There were a huge hue and cry, with people saying, how can you put your brand on the ground? We told very simply – put it. We are no bigger than the society that we operate in, and society is undergoing a crisis. We are known for safety and security. If my safety and security can be taken to the ground to help society, then I will do it. When I put the brand on the ground and ask people to stand on it to practice social distancing, the entire company suddenly looks at it and says, Wow, here is the company coming and telling everybody to stand on my brand logo. I feel that the brand affinity for the employees increased dramatically wherever I have done this. Obviously, at 5000 outlets I will not be able to cover the entire audience, but the employee’s ability to perceive things is very different.

To follow up on that campaign, we also wanted to create engagement, and we wanted to create hope. People are very worried, and we want to overcome it, and we will overcome it. So we wanted to inspire people. We tied up with AR Rahman, and we came up with a music video called “Hum Haar Nahin Maanenge.” You might say that everybody has done a music video in this kind of situation. But you must understand HDFC Bank has never advertised in this way, and we have never done this kind of brand investment. We got AR Rahman and Prasoon Joshi to come and compose during the lockdown period, and hundreds of big names are all singing for us together in a song, and we spent a lot of money on that.

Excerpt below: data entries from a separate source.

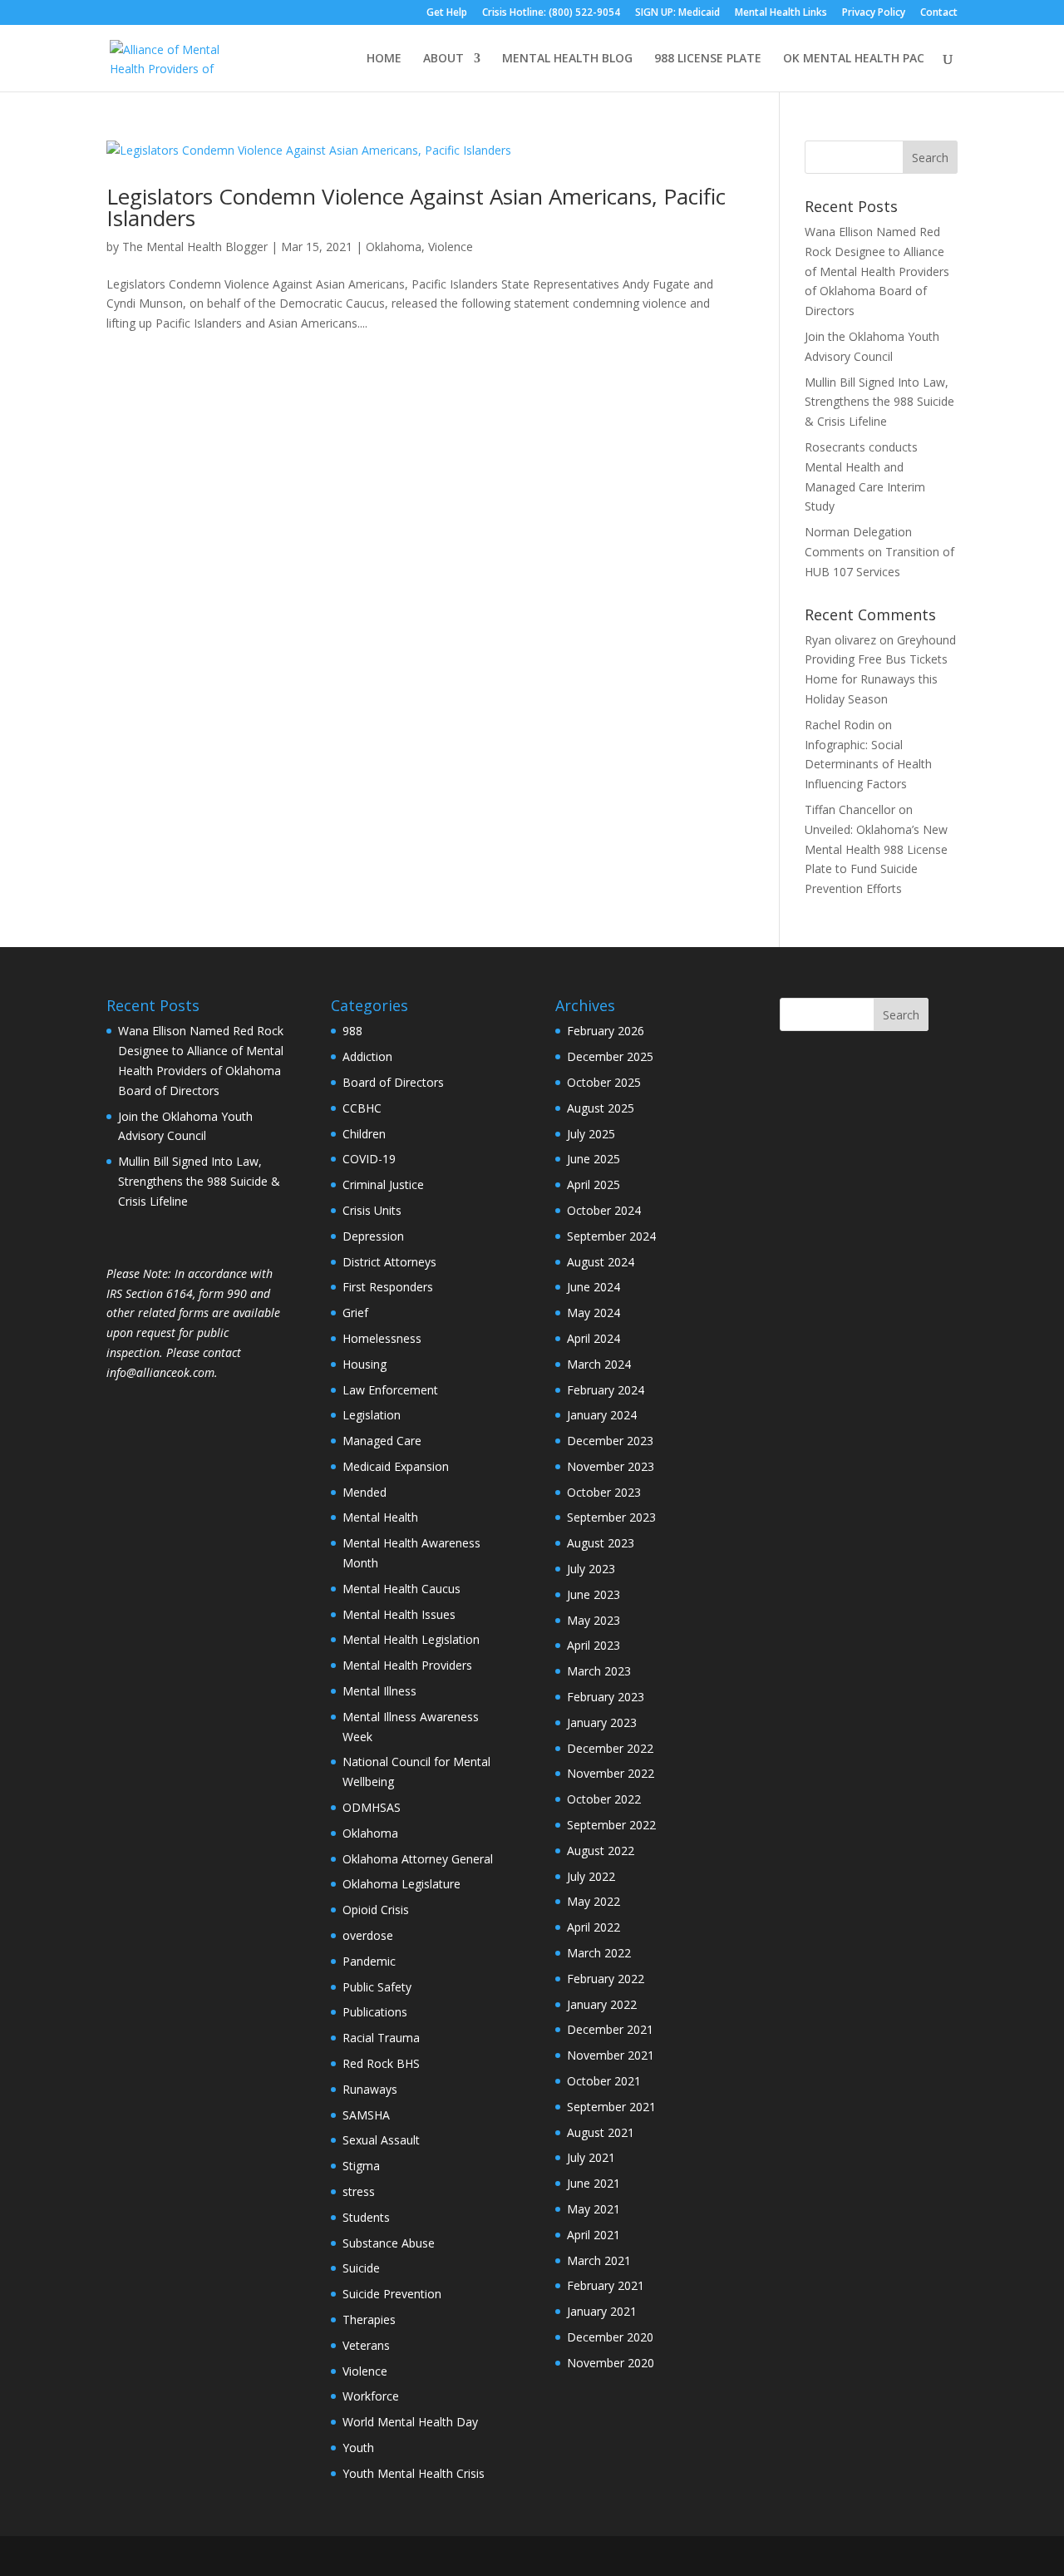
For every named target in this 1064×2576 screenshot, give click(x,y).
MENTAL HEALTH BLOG (567, 59)
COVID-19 (369, 1159)
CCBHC (362, 1108)
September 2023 (611, 1517)
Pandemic (369, 1961)
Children (364, 1134)
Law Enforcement (390, 1390)
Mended (364, 1492)
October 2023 (604, 1492)
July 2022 (591, 1876)
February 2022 (605, 1978)
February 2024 (605, 1390)
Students (366, 2217)
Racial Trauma (381, 2038)
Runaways (369, 2089)
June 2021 (593, 2183)
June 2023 (593, 1594)
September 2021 (611, 2107)
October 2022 (604, 1799)
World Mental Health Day (410, 2422)
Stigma (361, 2166)
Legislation (371, 1415)
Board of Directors (393, 1082)
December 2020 (610, 2337)
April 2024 (593, 1338)
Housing (364, 1364)
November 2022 (610, 1773)
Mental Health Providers (407, 1665)
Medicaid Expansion (395, 1466)
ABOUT (443, 59)
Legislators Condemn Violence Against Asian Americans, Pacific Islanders (416, 207)
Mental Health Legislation (411, 1639)
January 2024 (602, 1415)
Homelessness (381, 1338)
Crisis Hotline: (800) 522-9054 (551, 13)
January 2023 (602, 1722)
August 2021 (600, 2132)
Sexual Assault (381, 2140)
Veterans (366, 2345)
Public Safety (376, 1987)
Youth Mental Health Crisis (413, 2473)
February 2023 (605, 1697)
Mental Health (380, 1517)
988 (352, 1031)
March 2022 (599, 1953)
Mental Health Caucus (401, 1588)
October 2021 (604, 2081)
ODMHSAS (371, 1807)
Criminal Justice (383, 1184)
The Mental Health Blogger (195, 246)
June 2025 (593, 1159)
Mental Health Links (781, 13)
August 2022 (600, 1850)
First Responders (387, 1287)
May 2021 (593, 2209)
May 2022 (593, 1901)
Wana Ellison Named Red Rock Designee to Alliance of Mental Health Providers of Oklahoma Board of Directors (877, 271)
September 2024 (611, 1236)
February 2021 (605, 2285)
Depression (373, 1236)
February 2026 (605, 1031)
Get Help (446, 13)
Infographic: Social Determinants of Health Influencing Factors (868, 764)
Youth (358, 2447)
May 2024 (593, 1312)
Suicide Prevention (391, 2294)
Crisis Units (371, 1210)
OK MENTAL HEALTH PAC (853, 59)
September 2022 (611, 1825)
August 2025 (600, 1108)
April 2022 (593, 1927)
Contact (939, 13)
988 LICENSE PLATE (707, 59)
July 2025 (591, 1134)
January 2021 (602, 2311)
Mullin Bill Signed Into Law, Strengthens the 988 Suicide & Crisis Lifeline (879, 402)
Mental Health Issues (399, 1614)
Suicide (361, 2268)
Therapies (369, 2319)
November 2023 (610, 1466)
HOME (384, 59)
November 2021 (610, 2055)
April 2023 (593, 1645)
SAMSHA (366, 2115)
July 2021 (591, 2157)
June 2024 (593, 1287)
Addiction (367, 1056)
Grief (355, 1312)
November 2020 (610, 2363)
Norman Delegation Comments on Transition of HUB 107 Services (879, 552)
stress (358, 2191)
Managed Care (381, 1440)
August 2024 (600, 1262)
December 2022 (610, 1748)
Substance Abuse (388, 2243)
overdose (367, 1935)
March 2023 (599, 1671)
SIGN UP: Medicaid (677, 13)
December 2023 (610, 1440)
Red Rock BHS (381, 2063)
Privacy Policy (873, 13)
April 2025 (593, 1184)
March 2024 (599, 1364)
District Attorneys (389, 1262)
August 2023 (600, 1543)
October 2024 (604, 1210)
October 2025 (604, 1082)
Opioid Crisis (375, 1909)
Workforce (370, 2396)
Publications (374, 2012)
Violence (450, 246)
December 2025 (610, 1056)
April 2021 (593, 2235)
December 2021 (610, 2029)
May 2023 (593, 1620)
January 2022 (602, 2004)
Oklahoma (393, 246)
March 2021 (599, 2260)
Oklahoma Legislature (401, 1884)
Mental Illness (379, 1691)
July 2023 (591, 1569)
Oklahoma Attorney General (417, 1859)
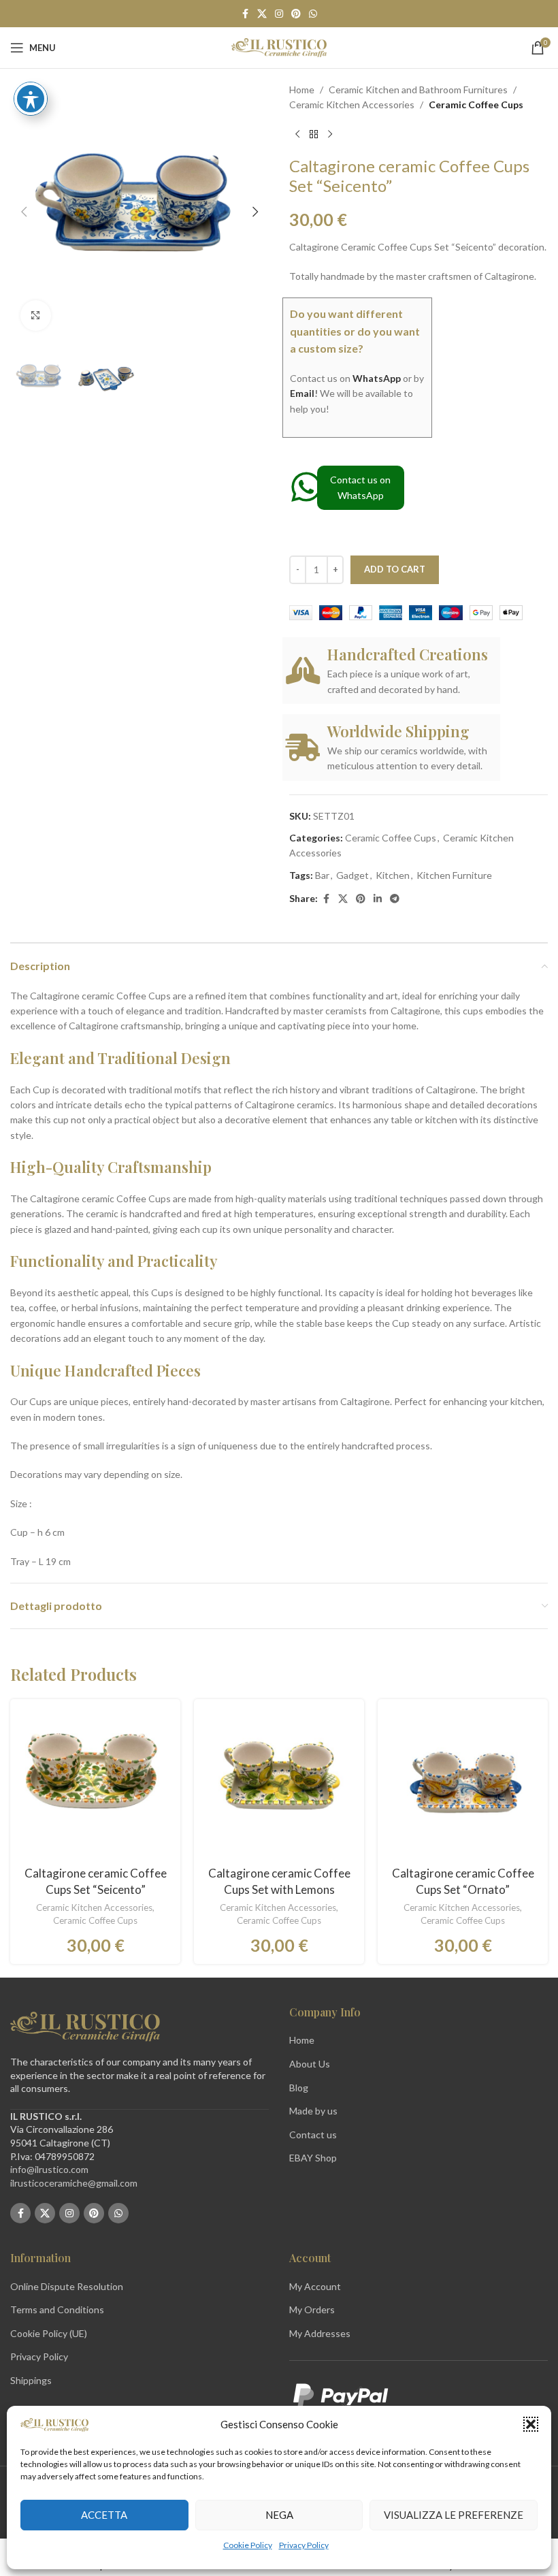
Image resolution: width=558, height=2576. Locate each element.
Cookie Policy (247, 2545)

What happened is suddenly the entire organization looks at it and says, Wow, we are different. Suddenly the employees’ energy levels are very different – they get that energy and inspiration – that I can do a lot more and nothing is going to stop me. You have to follow that up with actions on the ground, and you need to break conventions. So when you get a message back into the system, they understand these are not empty words. My consumers understand these are not empty words. HDFC bank will break the rules, and we will be bold. We will break the mold and be ready for the new – my consumers know for a fact that never has HDFC bank done anything like this before. My consumers would see the brand logo on the ground and remember that. My consumer will say, yes, I saw that video by HDFC Bank. We had two and a half crore views on that video. People would have seen it and said, yes, there is this energy, which I’m getting. This is what is going to stand me in good stead.

From a brand perspective, and from a hardcore digital technology perspective, we have effectively used this time to get our models sharpened. We’re having a lot of discussion about whether our models will work in these kinds of situations. Ultimately, you will not know until the time the event passes by.